Uberto não sabe ao certo se sente amor ou pena. Serpina volta com Vespone disfarçado, explicando que ele, seu pretendente, quer o dote: 4.000 coroas. Chocado com o valor, Uberto é informado de que a alternativa é casar-se ele mesmo com Serpina. Quando aceita esta solução, o bigode falso de Vespone é retirado e Serpina admite a farsa. Mas a esta altura Uberto está certo de que a adora e deseja o casamento. Os dois festejam seu amor e Serpina se reconhece “uma criada feita patroa” no dueto final:

Em apenas 20 anos, esse simples, mas revolucionário relato do amor de um homem por sua criada encantou plateias em Florença, Veneza, Dresden, Hamburgo, Praga, Paris, Viena, Copenhague, Londres e Barcelona. Em 1752, “La Serva Padrona” foi poderosa o suficiente para desencadear em Paris a “Querelle des Bouffons” ; ou “Querela dos Bufões”, uma “guerra” de conotações políticas em torno dos méritos dos teatros musicais francêses, suntuoso e reverente, e italiano, simples e irreverente.

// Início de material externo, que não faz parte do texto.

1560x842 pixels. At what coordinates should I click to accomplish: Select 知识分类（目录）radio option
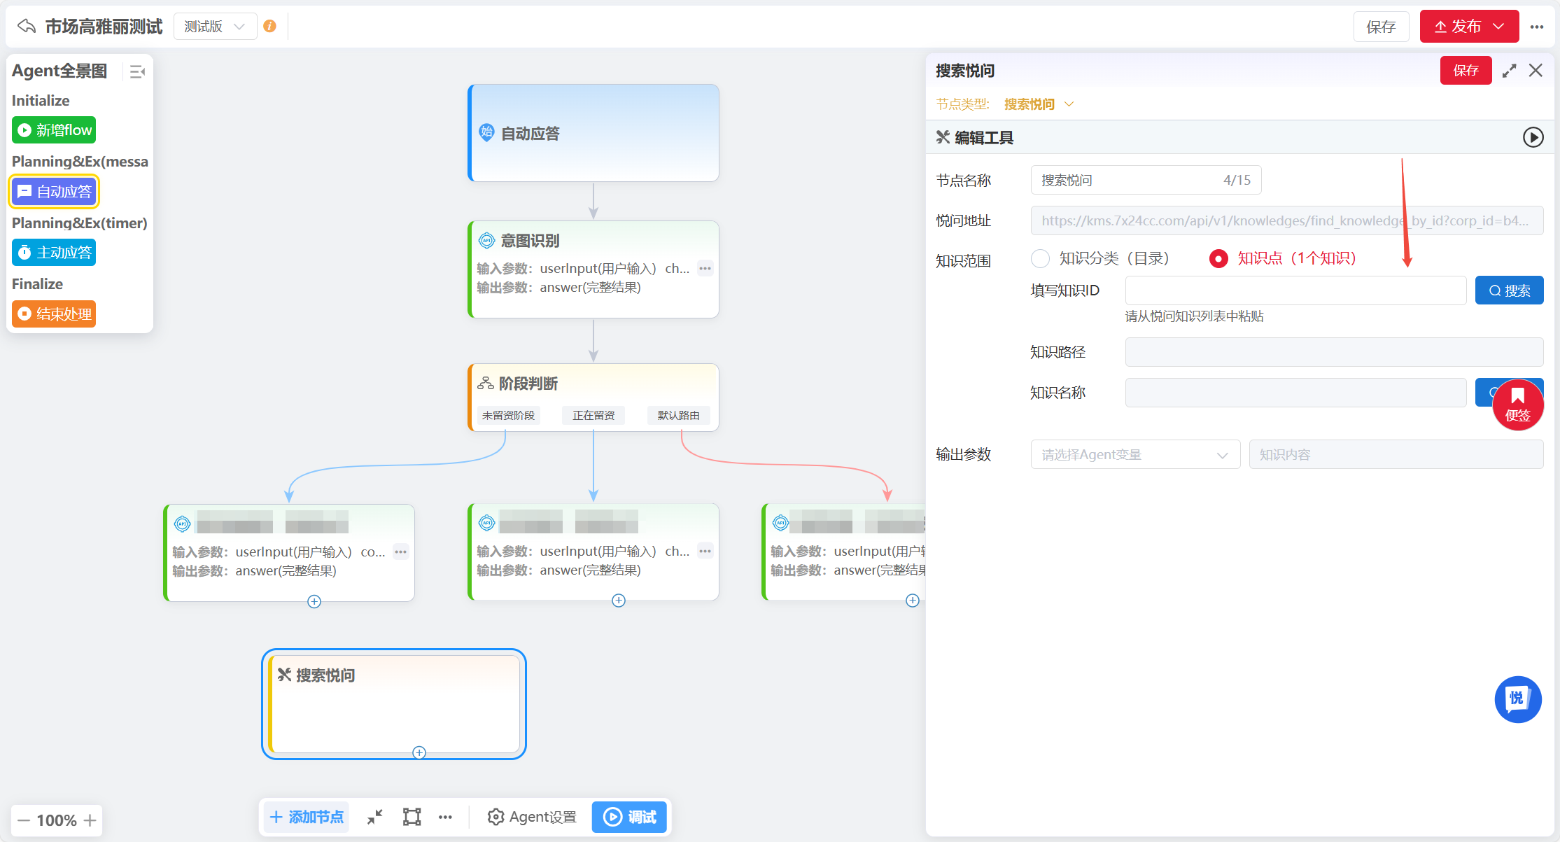click(x=1040, y=258)
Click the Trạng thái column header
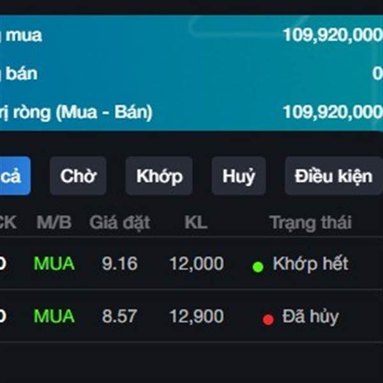 point(310,223)
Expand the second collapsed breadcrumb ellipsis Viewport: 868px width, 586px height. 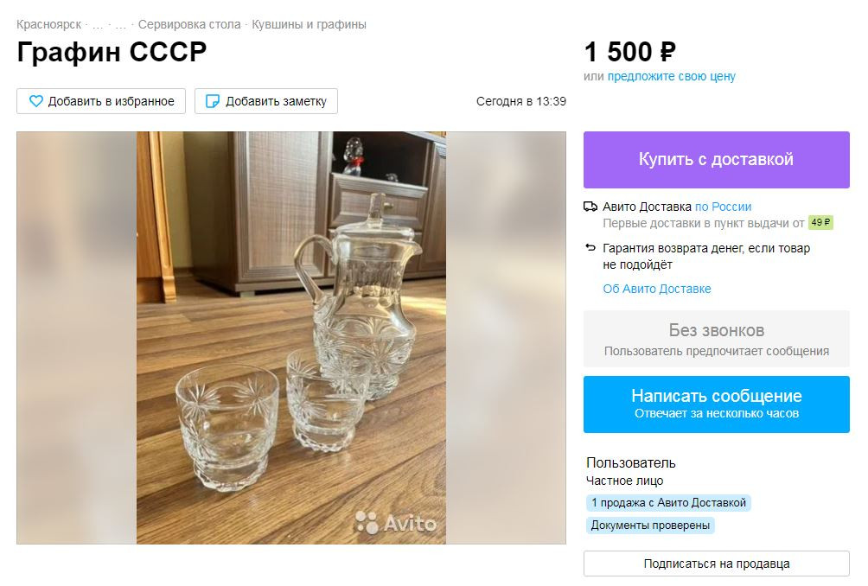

“La Serva Padrona” provocou reformas que levaram às óperas inovadoras de Christoph Willibald Gluck (1714-1787) ; cuja obra Orfeu e Eurídice” foi objeto de artigo na “Revista Será?”; e abriram caminho para as de Wolfgang Amadeus Mozart (1756-1791) ; notadamente “As Bodas de Fígaro”. Montada em Baltimore, Maryland, em 1790, está também entre as primeiras óperas encenadas nos Estados Unidos. No Brasil, a obra de Pergolesi foi a primeira ópera a ser filmada com pretensão cinematográfica, sob direção da cineasta Carla Camurati em 1998.

O “pai” da ópera cômica faleceu precocemente, com apenas 26 anos de idade, no mosteiro franciscano de Pozzuoli, para onde se retirou, aparentemente convencido de que a tuberculose não lhe permitiria regressar a Nápoles. Pergolesi deixou, porém, um legado de extrema qualidade, embora pouco numeroso.

A música do jovem gênio testemunha uma personalidade criativa e sofisticada. Suas obras sacras são caracterizadas pela solenidade e imponência, mas também pelo intimismo comovedor, em que o sagrado é entendido como fonte de experiência emocional e a divindade se revela através da tensão e da plenitude do sentimento. Suas óperas, sérias e cômicas, são inventivas e ricas em musicalidade, colorido e magníficas melodias. Um tesouro que está sendo redescoberto e ganhando novamente o reconhecimento que gozou há séculos.